The size of the fee and tax rate are subject to change until next year's budget is finalized in late September, but the working numbers call for a $40-per-home fee and a tax rate of 1.93 mills. Each revenue source is intended to finance 50 percent of the firefighting operations.
The misguided motivation is to ensure every property owner contributes regardless of the assessed value of their home. What it really means is a sizable tax break for the owners of more expensive property.
Here are two examples:
The owner of a $225,000 home would pay $386.46 if the county financed its fire operations exclusively through property taxes. Assessing an across-the-board fee drops that owner's total bill by more than one-third to $250.16.
Yet, the owner of a $55,000 home -- like many of the the 1970s homes in west Pasco's older neighborhoods -- would pay $57.97 in taxes, but 23 percent more, $71.52, when the taxes and fee are combined.
As proposed, fire service tabs will go up for the owners of all homes appraised at approximately $70,000 or less.
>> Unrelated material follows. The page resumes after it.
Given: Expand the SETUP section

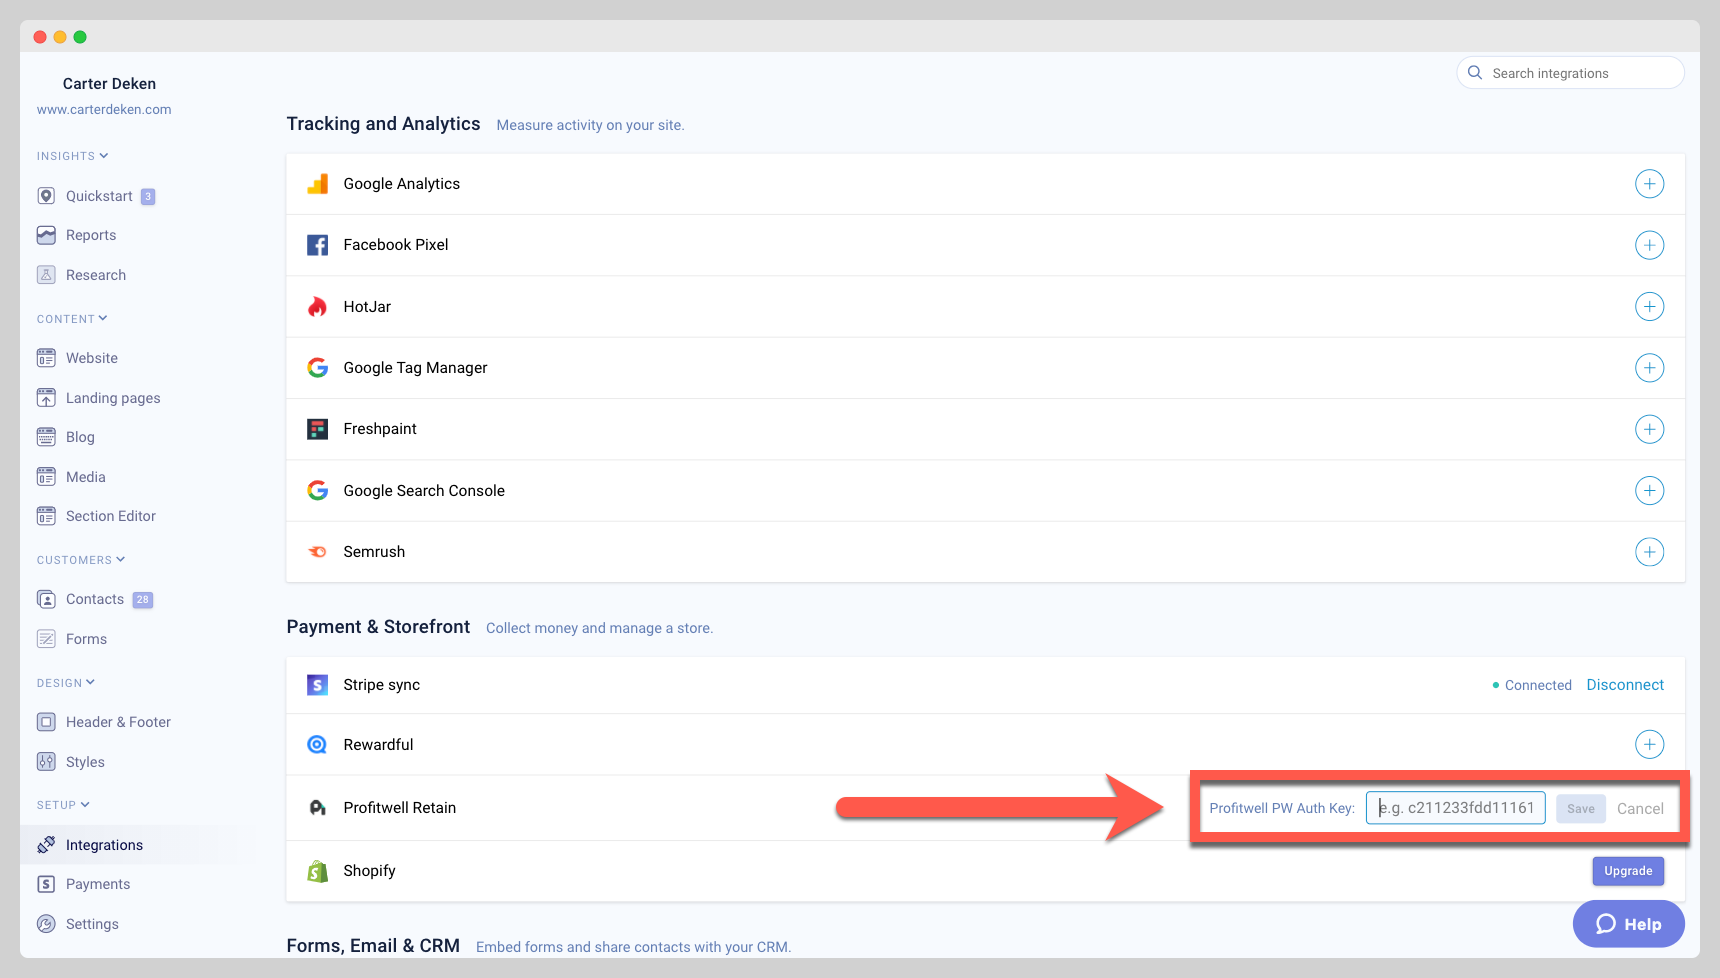Looking at the screenshot, I should 62,804.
The average assessed value of a single-family residence (including mobile homes) is just under $65,000, according to the Pasco Property Appraiser's Office.
And, most notably, the 5,649 homeowners who pay no property taxes because of the $25,000 homestead and other exemptions, also will be expected to pay the $40 fee.
What all this means is the people who can least afford it -- senior citizens, working poor, and other owners of inexpensive housing -- get stuck while everyone else from large landowners to middle-class suburbanites catches a break.
Commissioner Ted Schrader, whose family has sizable land holdings in Pasco County, advocates the mix of fees and taxes, in part, to reduce the burden on ranchers and other large property owners. We disagree. Florida law already accounts for the cost of maintaining such holdings via its greenbelt exemptions. Native pasture land, for instance, is appraised at just $150 per acre. They don't need another tax break at the expense of the poor.
The fire department finances are being changed in anticipation of expanding service to new areas. The county is assuming responsibility for the geographic regions covered by San Antonio, Moon Lake and Land O'Lakes volunteers and may do likewise for the Magnolia Valley department in west Pasco and two smaller outfits in the northeast corner of the county.
To pay for a pair of new stations, upgrades to existing fire houses, six new trucks in the first year and the bunker gear for new firefighters, the county expects to increase its fire tax rate of 1.54 mills to 1.93 mills beginning Oct. 1. It is anticipated the rate will be reduced in three years closer to its current level after $6.5-million in capital spending is completed.
The issue to be decided early next month is whether the financing formula should include the proposed fee. There is no question local governments have limited means. They don't levy an income tax and get only a portion of the sales tax and other state taxes. And property taxes -- in this instance a separate municipal service tax for fire protection -- frequently carry a political stigma, particularly in an election year.
But the answer isn't a fee that disproportionately burdens the poor. The property tax is still one of the few revenue sources to have the progressive feature of asking people of greater means to contribute more to the cost of their government. That's a better measure of tax fairness than asking everyone, regardless of means, to pay.